**Collection entries**
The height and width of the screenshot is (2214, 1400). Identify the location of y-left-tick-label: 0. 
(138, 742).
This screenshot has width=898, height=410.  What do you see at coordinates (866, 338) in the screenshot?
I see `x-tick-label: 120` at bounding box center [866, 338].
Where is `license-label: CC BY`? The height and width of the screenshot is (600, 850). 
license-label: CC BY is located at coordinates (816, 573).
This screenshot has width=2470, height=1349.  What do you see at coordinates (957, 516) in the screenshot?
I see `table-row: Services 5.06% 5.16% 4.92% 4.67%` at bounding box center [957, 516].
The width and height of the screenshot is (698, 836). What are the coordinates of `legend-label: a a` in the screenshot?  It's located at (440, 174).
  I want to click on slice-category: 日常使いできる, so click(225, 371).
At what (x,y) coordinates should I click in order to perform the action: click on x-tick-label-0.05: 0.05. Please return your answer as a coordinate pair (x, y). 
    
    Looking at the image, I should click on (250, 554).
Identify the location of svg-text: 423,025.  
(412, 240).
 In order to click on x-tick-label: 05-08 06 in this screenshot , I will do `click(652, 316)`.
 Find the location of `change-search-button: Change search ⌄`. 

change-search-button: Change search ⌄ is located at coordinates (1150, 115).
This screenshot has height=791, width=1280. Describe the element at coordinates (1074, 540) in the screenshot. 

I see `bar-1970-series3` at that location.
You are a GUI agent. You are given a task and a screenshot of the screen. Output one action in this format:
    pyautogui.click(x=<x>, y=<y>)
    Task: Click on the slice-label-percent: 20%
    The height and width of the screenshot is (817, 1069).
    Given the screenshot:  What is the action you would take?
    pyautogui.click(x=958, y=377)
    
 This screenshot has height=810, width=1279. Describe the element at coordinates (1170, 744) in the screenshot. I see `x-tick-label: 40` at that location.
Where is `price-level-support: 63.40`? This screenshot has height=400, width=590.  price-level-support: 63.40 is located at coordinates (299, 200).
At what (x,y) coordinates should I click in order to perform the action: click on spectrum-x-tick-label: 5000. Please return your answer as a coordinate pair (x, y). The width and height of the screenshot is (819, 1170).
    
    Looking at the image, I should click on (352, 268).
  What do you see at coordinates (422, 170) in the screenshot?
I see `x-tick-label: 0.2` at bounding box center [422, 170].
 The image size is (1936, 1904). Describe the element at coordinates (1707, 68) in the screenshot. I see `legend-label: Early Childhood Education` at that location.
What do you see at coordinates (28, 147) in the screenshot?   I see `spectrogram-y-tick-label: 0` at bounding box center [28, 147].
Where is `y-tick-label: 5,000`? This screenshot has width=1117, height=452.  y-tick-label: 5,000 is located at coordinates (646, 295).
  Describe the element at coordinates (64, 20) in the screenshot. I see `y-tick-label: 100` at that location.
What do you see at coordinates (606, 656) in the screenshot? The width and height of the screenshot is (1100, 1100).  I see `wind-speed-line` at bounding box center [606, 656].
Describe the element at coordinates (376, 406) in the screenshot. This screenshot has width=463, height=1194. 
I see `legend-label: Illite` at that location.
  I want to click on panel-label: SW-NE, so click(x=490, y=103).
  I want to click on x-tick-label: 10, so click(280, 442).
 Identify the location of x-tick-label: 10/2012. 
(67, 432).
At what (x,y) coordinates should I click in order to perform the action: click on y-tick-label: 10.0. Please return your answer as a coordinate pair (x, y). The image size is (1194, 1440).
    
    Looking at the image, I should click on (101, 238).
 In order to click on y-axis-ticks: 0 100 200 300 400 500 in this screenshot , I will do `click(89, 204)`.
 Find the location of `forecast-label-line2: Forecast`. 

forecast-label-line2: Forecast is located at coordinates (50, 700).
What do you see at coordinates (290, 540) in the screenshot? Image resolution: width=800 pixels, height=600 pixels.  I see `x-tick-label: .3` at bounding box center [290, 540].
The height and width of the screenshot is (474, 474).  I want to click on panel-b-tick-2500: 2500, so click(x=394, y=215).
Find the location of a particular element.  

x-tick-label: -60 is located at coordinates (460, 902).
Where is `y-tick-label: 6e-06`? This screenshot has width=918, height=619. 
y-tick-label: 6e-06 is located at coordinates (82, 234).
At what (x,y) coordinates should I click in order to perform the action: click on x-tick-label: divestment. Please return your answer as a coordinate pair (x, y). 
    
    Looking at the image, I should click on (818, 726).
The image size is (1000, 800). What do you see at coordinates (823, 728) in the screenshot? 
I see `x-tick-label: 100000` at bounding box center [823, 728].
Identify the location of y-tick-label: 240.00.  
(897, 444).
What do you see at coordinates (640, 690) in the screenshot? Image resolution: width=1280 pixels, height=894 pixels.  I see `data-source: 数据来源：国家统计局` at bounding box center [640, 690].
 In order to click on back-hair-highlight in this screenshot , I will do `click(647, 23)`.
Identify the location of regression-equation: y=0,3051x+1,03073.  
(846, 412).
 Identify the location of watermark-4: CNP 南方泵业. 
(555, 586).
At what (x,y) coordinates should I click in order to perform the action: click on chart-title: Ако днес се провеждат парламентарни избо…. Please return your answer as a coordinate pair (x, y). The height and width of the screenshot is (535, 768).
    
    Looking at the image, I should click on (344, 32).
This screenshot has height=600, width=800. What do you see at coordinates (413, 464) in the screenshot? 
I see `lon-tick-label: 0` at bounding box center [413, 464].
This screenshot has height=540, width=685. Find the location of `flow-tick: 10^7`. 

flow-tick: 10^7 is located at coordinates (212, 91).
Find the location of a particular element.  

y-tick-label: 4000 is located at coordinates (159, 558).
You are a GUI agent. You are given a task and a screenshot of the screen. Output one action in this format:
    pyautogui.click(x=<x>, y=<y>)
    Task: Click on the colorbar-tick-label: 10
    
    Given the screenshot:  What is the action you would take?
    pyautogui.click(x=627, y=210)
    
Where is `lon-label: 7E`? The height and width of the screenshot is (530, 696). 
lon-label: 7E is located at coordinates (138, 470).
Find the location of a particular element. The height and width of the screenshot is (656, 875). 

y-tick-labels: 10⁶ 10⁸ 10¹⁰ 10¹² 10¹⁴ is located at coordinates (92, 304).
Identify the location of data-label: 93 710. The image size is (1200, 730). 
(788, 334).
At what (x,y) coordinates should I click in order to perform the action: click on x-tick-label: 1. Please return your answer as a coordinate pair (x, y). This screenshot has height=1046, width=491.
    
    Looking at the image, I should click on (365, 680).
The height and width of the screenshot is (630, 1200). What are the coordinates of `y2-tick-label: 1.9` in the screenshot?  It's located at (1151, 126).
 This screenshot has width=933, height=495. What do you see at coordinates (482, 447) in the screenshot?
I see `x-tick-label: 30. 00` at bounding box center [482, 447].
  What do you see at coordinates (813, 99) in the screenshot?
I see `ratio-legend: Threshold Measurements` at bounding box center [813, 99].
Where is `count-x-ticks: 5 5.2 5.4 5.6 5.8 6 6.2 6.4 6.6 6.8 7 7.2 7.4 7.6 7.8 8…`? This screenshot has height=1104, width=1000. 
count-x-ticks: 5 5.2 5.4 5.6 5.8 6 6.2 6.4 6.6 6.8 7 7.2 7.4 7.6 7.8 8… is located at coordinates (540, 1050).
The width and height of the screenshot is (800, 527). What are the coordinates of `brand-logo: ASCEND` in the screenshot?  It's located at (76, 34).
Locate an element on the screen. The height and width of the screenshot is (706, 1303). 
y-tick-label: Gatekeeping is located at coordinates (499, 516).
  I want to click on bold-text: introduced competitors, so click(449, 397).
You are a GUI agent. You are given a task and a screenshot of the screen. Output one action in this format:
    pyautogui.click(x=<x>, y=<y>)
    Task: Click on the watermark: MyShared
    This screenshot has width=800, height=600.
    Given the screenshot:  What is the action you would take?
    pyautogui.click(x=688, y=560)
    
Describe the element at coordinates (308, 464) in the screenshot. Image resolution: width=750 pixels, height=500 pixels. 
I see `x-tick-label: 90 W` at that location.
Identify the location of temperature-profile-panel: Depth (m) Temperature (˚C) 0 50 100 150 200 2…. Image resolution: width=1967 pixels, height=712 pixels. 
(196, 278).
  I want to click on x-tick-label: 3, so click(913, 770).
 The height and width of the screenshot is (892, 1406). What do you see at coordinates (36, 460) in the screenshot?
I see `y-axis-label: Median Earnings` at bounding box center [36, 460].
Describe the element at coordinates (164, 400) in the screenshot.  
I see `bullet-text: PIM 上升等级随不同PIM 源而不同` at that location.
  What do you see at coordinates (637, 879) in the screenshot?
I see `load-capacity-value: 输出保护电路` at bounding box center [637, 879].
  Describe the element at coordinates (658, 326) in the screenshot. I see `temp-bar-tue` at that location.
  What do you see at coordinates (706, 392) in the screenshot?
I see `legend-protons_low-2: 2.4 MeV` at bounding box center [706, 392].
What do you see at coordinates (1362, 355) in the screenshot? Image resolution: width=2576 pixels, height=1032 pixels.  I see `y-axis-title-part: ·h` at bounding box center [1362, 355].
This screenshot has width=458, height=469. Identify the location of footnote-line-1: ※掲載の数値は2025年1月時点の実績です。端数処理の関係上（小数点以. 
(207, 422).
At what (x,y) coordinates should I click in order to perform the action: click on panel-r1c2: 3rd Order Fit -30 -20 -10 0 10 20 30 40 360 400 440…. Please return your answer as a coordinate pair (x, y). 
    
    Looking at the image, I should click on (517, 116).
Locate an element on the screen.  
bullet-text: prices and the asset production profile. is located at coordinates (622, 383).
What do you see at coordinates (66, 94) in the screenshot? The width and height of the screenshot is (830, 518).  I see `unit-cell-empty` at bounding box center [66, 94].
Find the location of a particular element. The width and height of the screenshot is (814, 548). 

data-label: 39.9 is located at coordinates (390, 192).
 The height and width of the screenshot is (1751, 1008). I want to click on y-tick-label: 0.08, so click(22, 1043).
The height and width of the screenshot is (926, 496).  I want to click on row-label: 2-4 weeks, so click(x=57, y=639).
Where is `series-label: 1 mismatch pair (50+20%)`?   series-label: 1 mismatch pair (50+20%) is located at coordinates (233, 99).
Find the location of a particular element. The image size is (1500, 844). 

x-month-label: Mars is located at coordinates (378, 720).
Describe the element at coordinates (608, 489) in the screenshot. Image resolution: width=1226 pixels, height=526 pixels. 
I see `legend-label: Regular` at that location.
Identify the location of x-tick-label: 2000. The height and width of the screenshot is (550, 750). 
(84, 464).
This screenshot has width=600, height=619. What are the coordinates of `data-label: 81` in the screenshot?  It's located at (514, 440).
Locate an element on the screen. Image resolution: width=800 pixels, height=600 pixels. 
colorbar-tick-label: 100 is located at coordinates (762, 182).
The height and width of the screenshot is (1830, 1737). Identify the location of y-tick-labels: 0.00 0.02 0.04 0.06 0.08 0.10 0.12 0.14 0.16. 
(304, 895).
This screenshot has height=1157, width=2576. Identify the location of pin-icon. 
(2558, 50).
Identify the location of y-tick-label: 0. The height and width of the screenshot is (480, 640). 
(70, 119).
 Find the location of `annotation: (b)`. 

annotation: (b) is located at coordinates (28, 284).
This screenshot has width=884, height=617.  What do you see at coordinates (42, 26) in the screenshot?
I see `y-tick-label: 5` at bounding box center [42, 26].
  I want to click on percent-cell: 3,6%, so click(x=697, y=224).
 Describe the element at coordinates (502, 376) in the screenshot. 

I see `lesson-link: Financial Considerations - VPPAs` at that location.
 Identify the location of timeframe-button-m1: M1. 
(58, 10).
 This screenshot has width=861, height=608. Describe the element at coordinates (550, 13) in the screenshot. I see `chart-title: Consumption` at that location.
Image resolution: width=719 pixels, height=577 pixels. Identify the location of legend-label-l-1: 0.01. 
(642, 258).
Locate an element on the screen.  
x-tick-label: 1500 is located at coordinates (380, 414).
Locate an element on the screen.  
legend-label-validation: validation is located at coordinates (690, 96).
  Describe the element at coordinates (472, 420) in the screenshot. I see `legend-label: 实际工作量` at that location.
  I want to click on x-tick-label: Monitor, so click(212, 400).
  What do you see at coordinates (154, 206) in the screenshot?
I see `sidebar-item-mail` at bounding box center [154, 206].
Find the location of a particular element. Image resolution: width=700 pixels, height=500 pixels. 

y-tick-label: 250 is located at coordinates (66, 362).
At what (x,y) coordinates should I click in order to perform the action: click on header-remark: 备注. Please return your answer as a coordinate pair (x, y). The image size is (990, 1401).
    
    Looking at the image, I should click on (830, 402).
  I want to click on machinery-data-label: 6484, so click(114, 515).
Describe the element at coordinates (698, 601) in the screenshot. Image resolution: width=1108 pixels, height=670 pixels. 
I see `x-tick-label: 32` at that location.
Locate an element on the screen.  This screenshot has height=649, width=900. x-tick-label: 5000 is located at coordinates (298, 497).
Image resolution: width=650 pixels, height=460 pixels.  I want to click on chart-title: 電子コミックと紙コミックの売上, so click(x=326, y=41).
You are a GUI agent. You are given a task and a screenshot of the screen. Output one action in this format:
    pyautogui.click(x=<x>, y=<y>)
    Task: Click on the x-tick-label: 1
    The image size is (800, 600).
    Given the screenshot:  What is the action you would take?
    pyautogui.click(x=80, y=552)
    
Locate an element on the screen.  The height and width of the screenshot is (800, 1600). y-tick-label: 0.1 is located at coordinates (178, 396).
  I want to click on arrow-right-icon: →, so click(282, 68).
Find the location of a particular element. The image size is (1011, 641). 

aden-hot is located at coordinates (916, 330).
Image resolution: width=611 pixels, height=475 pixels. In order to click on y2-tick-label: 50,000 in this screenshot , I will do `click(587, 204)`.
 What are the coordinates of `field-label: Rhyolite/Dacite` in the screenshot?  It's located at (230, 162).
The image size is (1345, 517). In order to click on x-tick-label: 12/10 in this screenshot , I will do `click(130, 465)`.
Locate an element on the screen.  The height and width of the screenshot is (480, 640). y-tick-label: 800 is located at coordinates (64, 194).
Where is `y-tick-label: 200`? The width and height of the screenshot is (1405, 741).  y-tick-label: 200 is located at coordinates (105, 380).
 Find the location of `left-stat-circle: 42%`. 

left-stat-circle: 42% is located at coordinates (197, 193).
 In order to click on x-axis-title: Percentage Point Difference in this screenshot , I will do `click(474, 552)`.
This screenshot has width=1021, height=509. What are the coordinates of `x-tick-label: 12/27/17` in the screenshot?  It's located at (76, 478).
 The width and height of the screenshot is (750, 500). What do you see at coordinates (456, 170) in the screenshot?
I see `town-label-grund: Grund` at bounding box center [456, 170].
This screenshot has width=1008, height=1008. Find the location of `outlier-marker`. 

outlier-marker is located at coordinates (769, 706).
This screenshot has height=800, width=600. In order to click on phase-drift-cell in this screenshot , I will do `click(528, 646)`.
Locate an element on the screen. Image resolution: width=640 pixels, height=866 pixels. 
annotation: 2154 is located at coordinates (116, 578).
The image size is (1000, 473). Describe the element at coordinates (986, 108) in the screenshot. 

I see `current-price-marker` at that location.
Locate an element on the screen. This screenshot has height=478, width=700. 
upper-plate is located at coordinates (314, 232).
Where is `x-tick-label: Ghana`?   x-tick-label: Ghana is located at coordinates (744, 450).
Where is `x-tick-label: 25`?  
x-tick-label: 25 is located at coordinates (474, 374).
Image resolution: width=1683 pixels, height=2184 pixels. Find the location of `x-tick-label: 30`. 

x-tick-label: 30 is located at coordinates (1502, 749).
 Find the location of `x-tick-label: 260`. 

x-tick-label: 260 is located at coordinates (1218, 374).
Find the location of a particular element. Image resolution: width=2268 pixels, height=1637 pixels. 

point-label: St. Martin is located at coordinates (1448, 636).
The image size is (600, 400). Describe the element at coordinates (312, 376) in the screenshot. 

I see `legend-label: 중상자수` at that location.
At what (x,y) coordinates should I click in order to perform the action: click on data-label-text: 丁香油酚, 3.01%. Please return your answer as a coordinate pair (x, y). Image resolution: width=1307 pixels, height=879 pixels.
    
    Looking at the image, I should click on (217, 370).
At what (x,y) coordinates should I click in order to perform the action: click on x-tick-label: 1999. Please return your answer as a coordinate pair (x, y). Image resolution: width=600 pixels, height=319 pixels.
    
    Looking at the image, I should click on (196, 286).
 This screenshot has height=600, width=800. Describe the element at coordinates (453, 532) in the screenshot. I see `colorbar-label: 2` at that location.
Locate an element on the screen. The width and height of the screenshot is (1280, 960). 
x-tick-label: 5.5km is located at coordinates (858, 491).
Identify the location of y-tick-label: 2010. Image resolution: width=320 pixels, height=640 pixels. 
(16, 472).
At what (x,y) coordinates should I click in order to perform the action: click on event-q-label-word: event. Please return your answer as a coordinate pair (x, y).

**Try it**
Could you rewrite the data between the lines holding "has width=918, height=619." and "Looking at the image, I should click on (818, 726).", inclusive, replacing "divestment" with "acquisition" and changing nothing else?

**Output for this task**
Where is `y-tick-label: 6e-06`? This screenshot has width=918, height=619. 
y-tick-label: 6e-06 is located at coordinates (82, 234).
At what (x,y) coordinates should I click in order to perform the action: click on x-tick-label: acquisition. Please return your answer as a coordinate pair (x, y). 
    
    Looking at the image, I should click on (818, 726).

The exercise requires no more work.